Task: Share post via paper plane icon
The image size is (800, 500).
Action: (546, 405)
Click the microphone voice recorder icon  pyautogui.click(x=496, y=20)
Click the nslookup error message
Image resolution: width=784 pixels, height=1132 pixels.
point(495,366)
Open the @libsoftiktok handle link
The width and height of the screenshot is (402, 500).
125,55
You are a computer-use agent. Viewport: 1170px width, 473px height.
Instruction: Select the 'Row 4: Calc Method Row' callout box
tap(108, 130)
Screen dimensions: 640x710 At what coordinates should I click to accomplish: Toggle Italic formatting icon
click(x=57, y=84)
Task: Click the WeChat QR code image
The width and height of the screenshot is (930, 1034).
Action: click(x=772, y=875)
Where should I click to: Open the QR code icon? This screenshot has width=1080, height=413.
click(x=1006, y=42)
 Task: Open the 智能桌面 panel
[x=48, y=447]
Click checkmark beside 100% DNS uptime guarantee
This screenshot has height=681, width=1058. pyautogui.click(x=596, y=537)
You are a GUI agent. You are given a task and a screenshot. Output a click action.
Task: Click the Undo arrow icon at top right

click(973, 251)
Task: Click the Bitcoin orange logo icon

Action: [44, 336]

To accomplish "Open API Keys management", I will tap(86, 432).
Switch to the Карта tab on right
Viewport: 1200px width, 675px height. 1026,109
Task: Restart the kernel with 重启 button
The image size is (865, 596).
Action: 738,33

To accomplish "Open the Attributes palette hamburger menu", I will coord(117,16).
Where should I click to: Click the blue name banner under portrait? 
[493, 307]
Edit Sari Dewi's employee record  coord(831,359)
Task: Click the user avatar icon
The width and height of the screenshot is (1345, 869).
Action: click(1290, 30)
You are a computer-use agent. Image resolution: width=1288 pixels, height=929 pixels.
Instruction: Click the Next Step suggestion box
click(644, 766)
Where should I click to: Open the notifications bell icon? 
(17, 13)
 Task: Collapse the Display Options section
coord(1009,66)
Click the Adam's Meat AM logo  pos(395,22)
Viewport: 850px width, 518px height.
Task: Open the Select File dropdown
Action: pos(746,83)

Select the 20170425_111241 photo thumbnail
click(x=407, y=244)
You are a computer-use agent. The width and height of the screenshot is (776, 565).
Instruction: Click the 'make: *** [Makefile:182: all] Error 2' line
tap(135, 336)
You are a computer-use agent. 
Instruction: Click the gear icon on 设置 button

■ ■ ■ ■ ■

INSTRUCTION - Render the stretch from the line containing "Screen dimensions: 640x710" through the line containing "Action: click(x=772, y=875)" as a two-column CSV with the headers text and answer. Give one row for each text with its answer, put each value in double quotes, and replace line breaks with spaces.

TASK ANSWER -
text,answer
"Screen dimensions: 640x710 At what coordinates should I click to accomplish: Toggle Italic formatting icon","click(x=57, y=84)"
"Task: Click the WeChat QR code image The width and height of the screenshot is (930, 1034).","Action: click(x=772, y=875)"